The book states: "We believe such changes would established a competitive, efficient and cost-effective health services. We are not suggesting that government should withdrawn from the funding of medical costs but only that it should withdraw from the complete control and management of such services.
"The fact that we were, post war, the innovators in national health care does not mean that our original innovation is still the best model, or the one that can perfectly suit present and future times. To claim that is to take conservatism (real conservatisim which fears change and resists improvement) to its ludicrious limit. There is nothing radical, let along progressive in so doing.
"Medicine and health are areas in which Scotland has traditionally excelled. We believe that the establishment of a health delivery service as proposed with the elimination of corporation tax and low incomes taxes could well result in Scotland becoming once again a centre of medical excellence.
"Our medical companies, and others attracted to our shores by the opportunities available, would not only be providers of medical services to the Scots, but could also become a major force in business providing leading-edge medical services to the international community.
"Such a nucleus together with our low-tax regime could also become a magnet for the world's best practitioners at all levels. If only we could think big and plan accordingly our health service could be transformed from a major problem to a national asset."
The substantive work on the book was undertaken before Mr Russell was selected to stand for the SNP in the 2017 Scottish Parliamentary elections.
The book was planned in late 2004 when he and Mr Russell discussed his return to an active role in the SNP and to becoming an MSP.
He then acknowledged that they had put forward some "radical and far-ranging options which would alter the nature of our democratic process and lay requirements on ordinary citizens that some will find surprising".
"We were also acutely conscious of the fact that the SNP leadership campaign which had concluded some months earlier with the re-election of Alex Salmond had thrown up lots of new ideas," he wrote.

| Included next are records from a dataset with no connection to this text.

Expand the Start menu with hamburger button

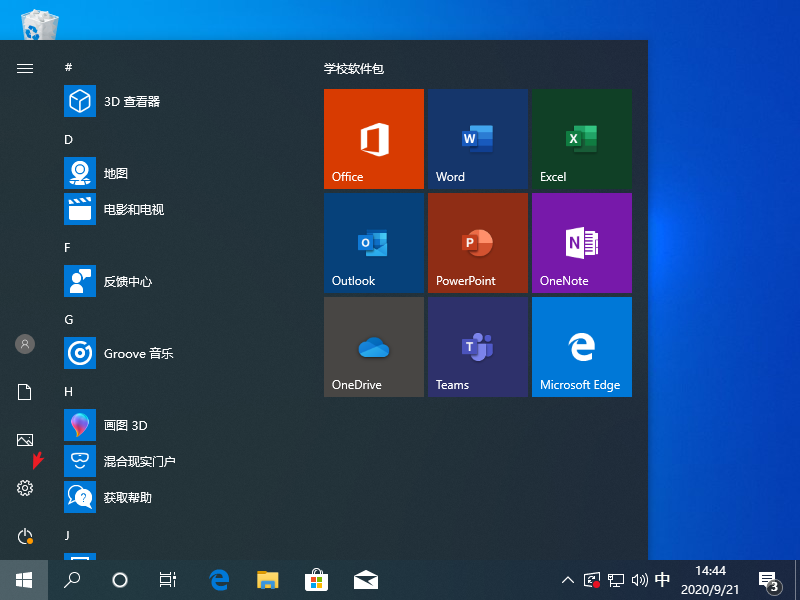pos(25,69)
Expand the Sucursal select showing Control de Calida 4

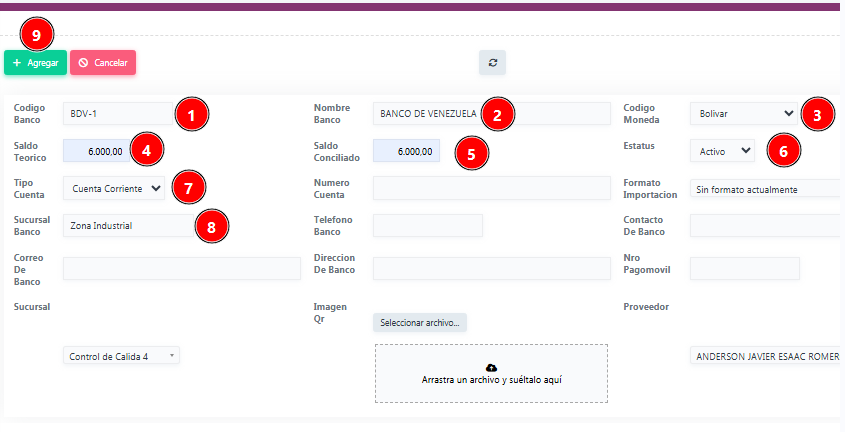click(x=121, y=356)
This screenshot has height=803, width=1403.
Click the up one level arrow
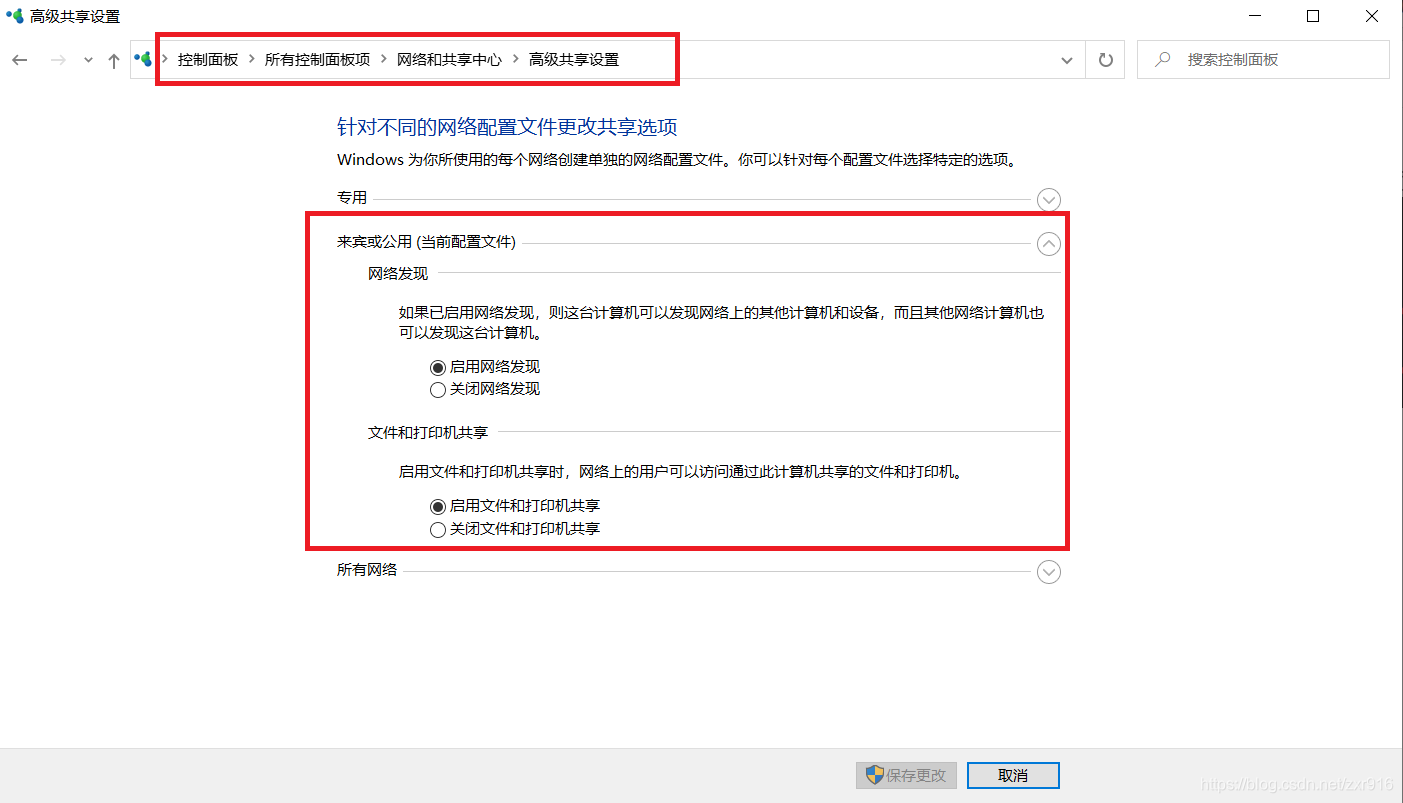[x=113, y=59]
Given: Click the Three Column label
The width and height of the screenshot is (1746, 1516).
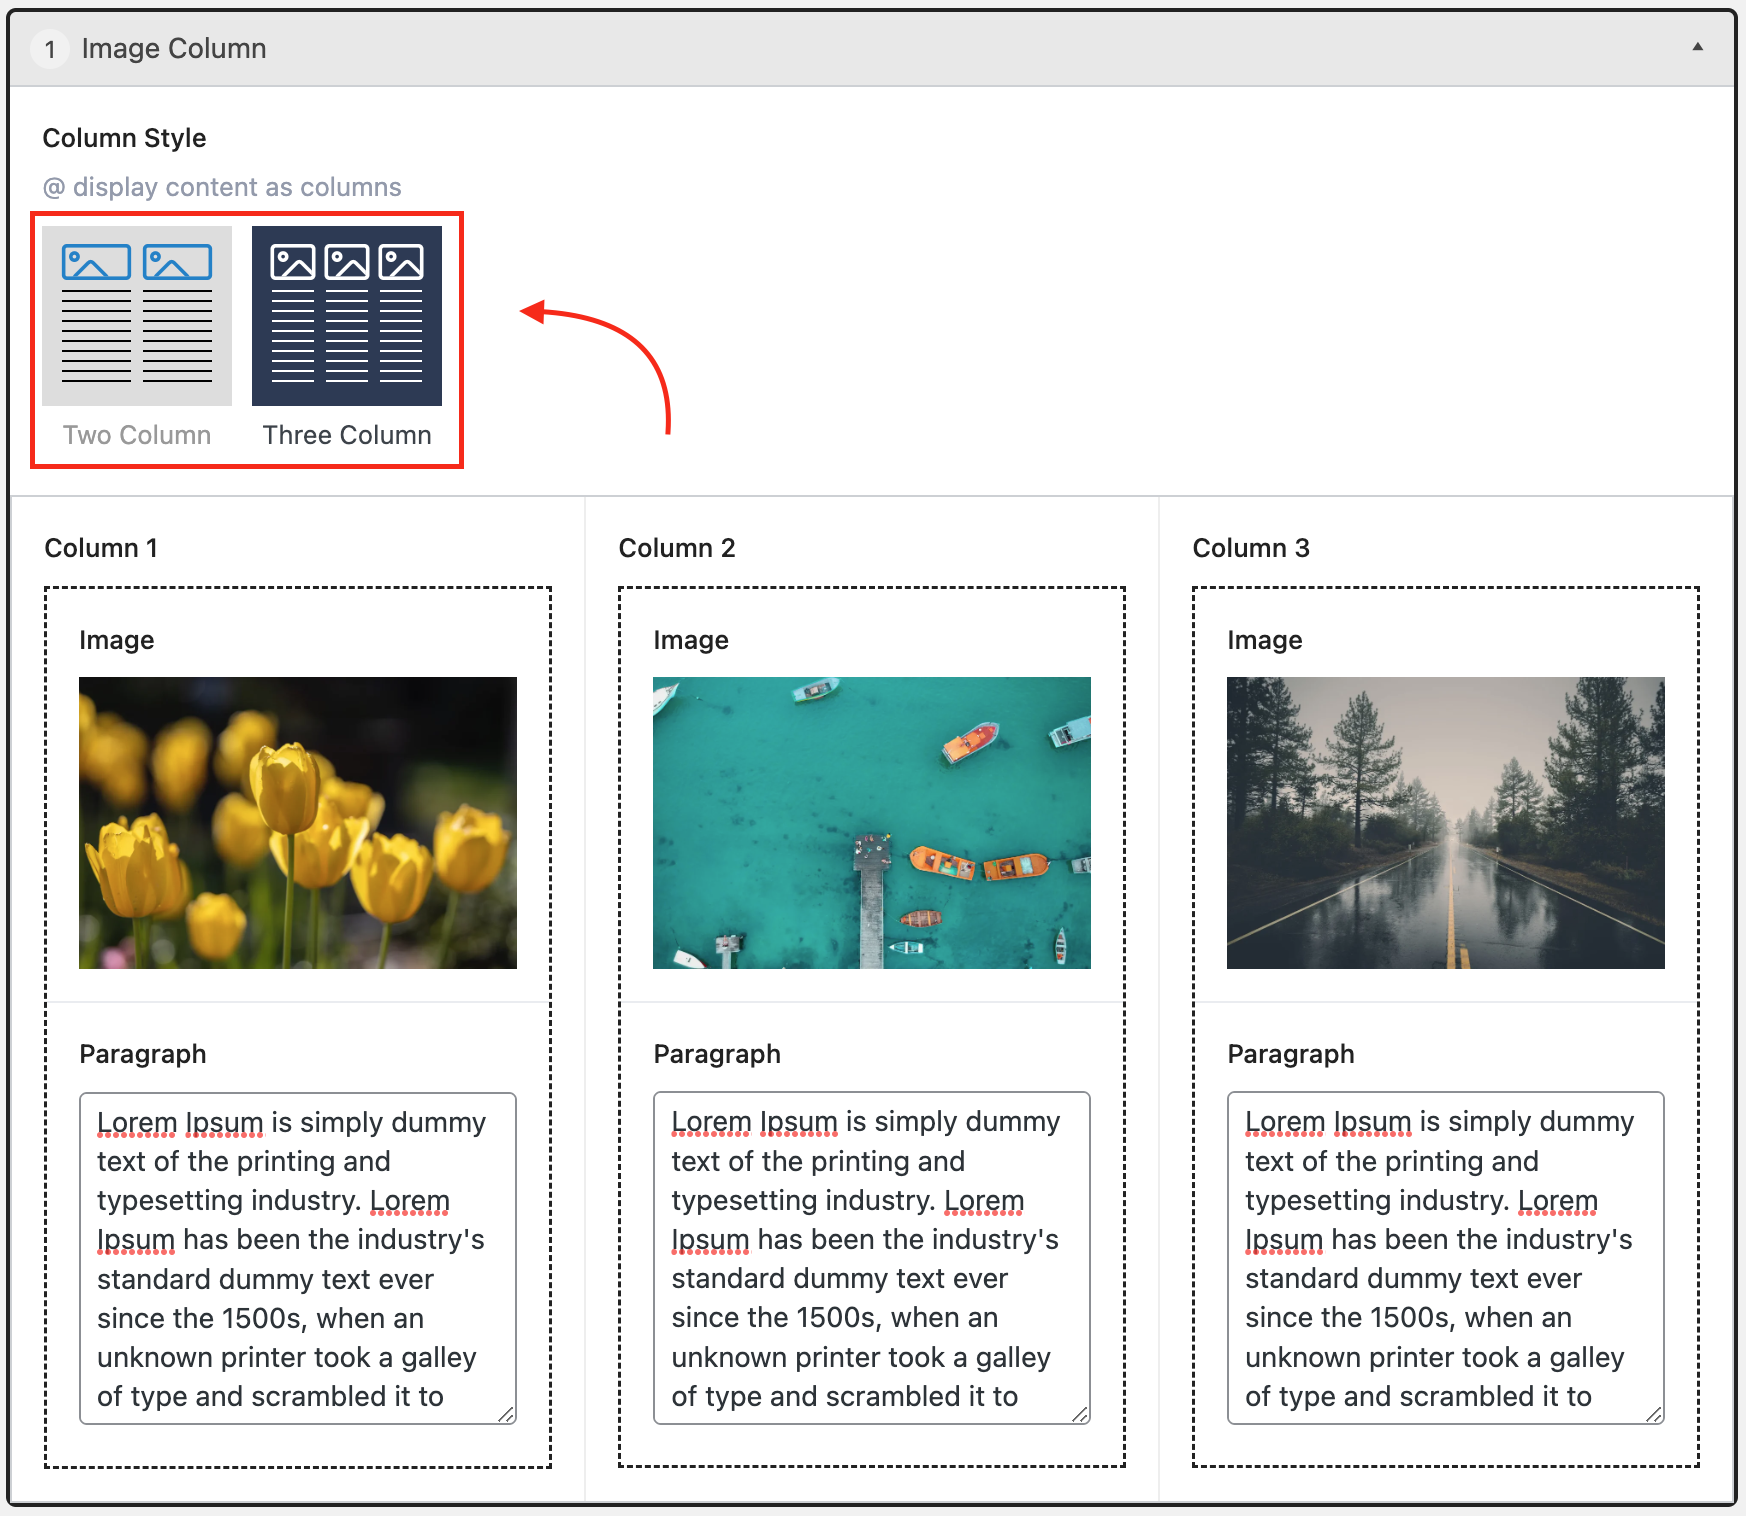Looking at the screenshot, I should (x=347, y=435).
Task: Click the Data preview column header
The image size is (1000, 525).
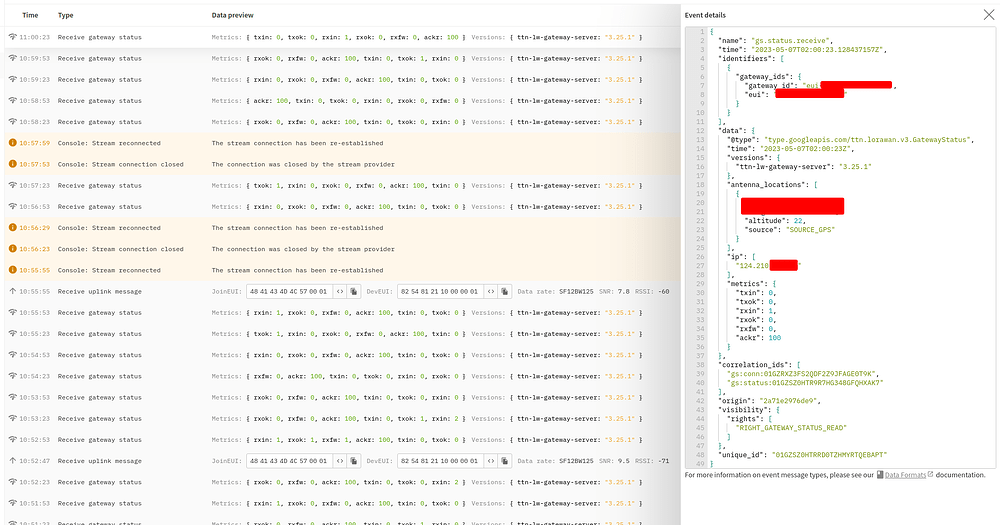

"In particular we knew that there was once more a developing sense of curiosity about nationalism and that there was a need for some fresh thinking with regard to Scotland's national prospects."
In an author's note Mr Russell, who was elected president of the SNP in 2020 before standing down as an MSP ahead of the 2021 Holyrood election, emphasises that nothing in the book was being proposed as SNP policy and was not meant as criticism.
The independence unit Mr Russell heads up was unveiled in January, with depute leader Keith Brown saying it would create policy papers and campaign materials to "fire up" the Yes movement.
The First Minister said: "Delighted that the SNP's National Executive Committee has approved my nomination of Mike Russell as political director of the HQ independence unit.
"He will oversee the development of the party’s independence campaign, as we look ahead to #indyref2 later in this Parliament."
Mr Kempe said the results of competition in health services had already shown itself in the social care sector with lack of staff training, low pay and terrible working conditions.
He said of the commentary: "It ignores the fact that outsourced services are run in the interests of providers, not staff and not the public, as we can see from more and more providers moving into tax havens.
"The claim that public services lead to waste, duplication etc is mind bogglingly wrong. If you have one service you have one management structure, if you have two services each has their own management structure but the commissioning body also needs their own manager, ie you immediately have three sets of managers not one! You can see some of that in the NSS tender."
The SNP and the Scottish Government were approached for comment.